Mi familia estaba muy contenta de mí; mi marido y mis hijas también me han supuesto relevantes cualidades: ¿Porqué pues, el castigo de vivir muriendo, habiendo merecido dejar tranquilamente la Tierra? ¿Quién tiene derecho a martirizarme? ¿Qué Dios es ese que distribuye ciegamente justicia? Y si Dios no se ocupa en esas cosas, ¡Maldito el dado que preside mi destino!

¡Pobre Luisa! Comprendo tu inmenso sufrimiento, pues, aun cuando no he tenido tu dolorosa enfermedad, he padecido de diversas dolencias; y cuando vivía como tú vives, sin saber porqué había venido al mundo y era tan inmensamente desgraciada, muchas veces, al contemplar a los demás, me creía la más desgraciada de todos, y exclamaba: ¿Será posible que yo sea el único ser desventurado entre tantos felices? ¿Y por qué? ¿Qué virtudes poseen estos potentados, superiores a mis sentimientos? ¿Qué misterio es este que yo no me explico? Y derramaba lágrimas amarguísimas. Aquel completo desconocimiento de las causas que influían tan dolorosamente en mi existencia, era, como tú dices muy bien, lo más horrible, peor mil veces que la miseria del cuerpo y soledad del alma.

¡Oh! Sí, sí; ya tu ves lo que en mi cuerpo sufro; pues bien, más que el mal físico me atormentan esas ideas; me creo víctima de la fatalidad, y maldigo el fatalismo que pesa sobre mí.

¿Y por qué no tratas de estudiar algo las obras filosóficas que tanto te he recomendado y en las que yo encontré la clave del enigma de la vida y de la muerte? Si tu no quieres leerlas, no faltará quien te las lea.

¡Ah!… Es que yo no quiero tampoco entrar en el terreno que tu te hallas y acariciar tus convicciones y esperanzas.

¿Saber que he vivido ayer, querrás creer que me horroriza? Si, como te he oído decir muchas veces, el presente responde al pasado, el fin tan doloroso que se me prepara, me indica que no habré sido muy buena anteriormente; y me humilla y me subleva a la vez el pensar que he cruzado malos senderos.

Tú dirás lo que quieras; pero encuentro preferible mi desesperación, creyéndome impecable y víctima de una injusticia incomprensible, a resignarse con la certidumbre de haber pecado.

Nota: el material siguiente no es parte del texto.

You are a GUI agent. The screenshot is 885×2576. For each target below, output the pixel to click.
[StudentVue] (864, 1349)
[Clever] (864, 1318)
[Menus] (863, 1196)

Ahora sí que te compadezco más que nunca; porque el orgullo te domina, porque el amor propio te ciega; porque pretendes ser superior a todos los seres creados.

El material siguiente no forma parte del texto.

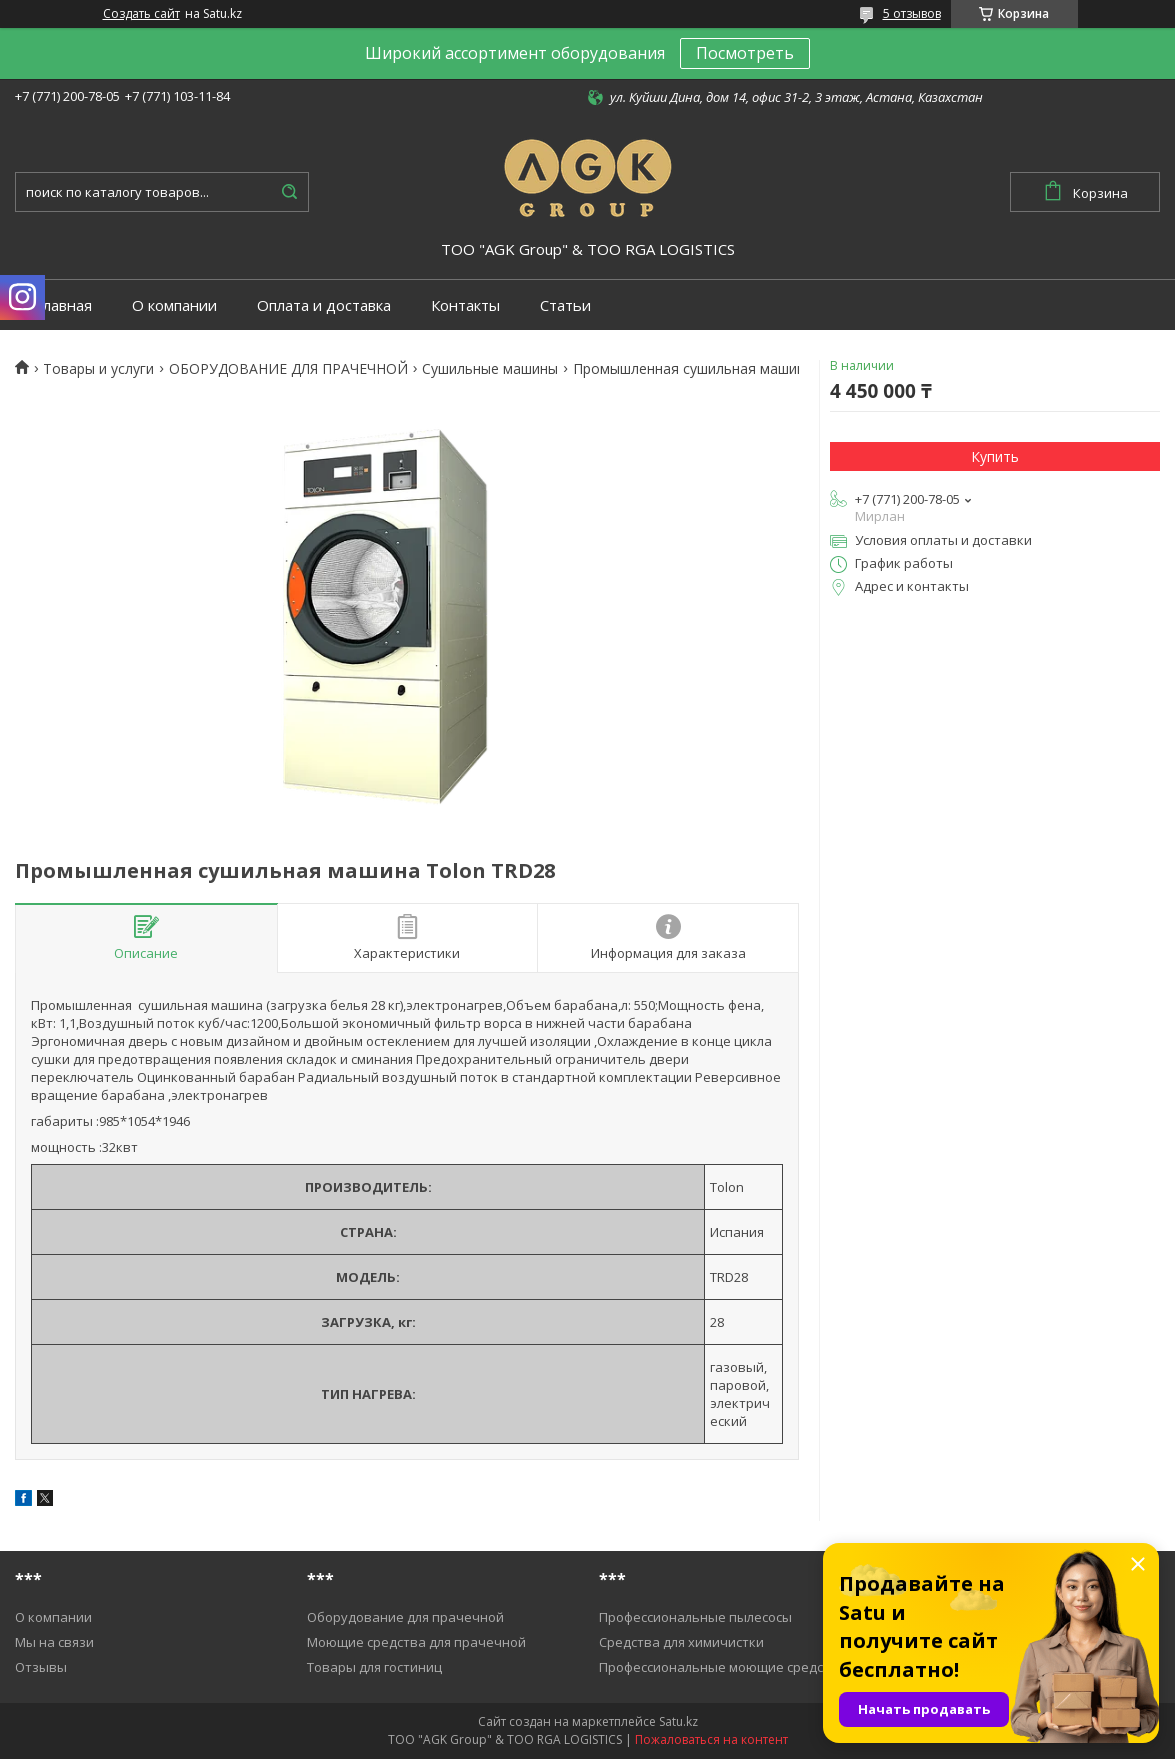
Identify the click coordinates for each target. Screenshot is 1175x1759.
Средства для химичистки (681, 1642)
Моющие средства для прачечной (416, 1642)
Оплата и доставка (324, 305)
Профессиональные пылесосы (695, 1617)
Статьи (565, 305)
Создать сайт (141, 14)
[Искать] (289, 192)
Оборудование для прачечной (405, 1617)
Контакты (465, 305)
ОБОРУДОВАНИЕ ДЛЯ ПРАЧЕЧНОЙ (288, 369)
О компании (174, 305)
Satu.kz (678, 1721)
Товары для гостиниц (374, 1667)
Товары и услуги (98, 369)
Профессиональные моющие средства (722, 1667)
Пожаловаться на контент (711, 1739)
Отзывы (41, 1667)
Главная (63, 305)
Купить (995, 456)
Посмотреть (745, 53)
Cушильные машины (490, 369)
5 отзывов (912, 13)
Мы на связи (54, 1642)
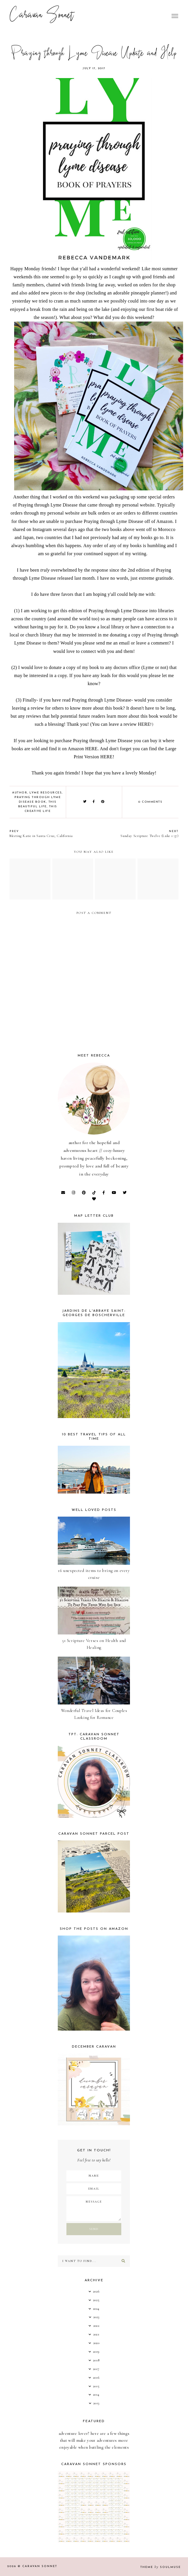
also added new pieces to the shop (52, 292)
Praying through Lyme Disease (48, 504)
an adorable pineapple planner (136, 292)
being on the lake (93, 309)
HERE (144, 724)
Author (19, 792)
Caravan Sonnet (42, 16)
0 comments (150, 802)
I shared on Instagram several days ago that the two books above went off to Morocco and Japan (95, 529)
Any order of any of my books (112, 545)
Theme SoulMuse (160, 2567)
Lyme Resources (45, 792)
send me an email (113, 642)
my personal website (135, 504)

¿Te acuerdas de lo que dijo Jesús a los que acusaron a la mujer adúltera? Que el que estuviese sin pecado arroje la primera piedra; y nadie la apedreó. Jesús comprendía que la humanidad era frágil. ¿Por qué te empeñas en creerte superior a los demás, si esa creencia no te sirve de ningún consuelo ni te explica el porqué de tu sufrimiento? Créeme Luisa, es una insensatez privarse uno voluntariamente del preciosísimo don de la vista; y así obra el que prefiere el desconocimiento total del principio de la vida, a la explicación racional de las causas que originan sus padecimientos.

Nada me contestó Luisa; pero cerró los ojos, significándome con esto que prefería su ceguedad.

Salí de aquella tumba tristemente impresionada, convencida de que es preferible las dolencias del cuerpo a la ceguera del Espíritu.

¡Ay! De aquellos que prefieren las tinieblas de su orgullo a la esplendente luz de la verdad.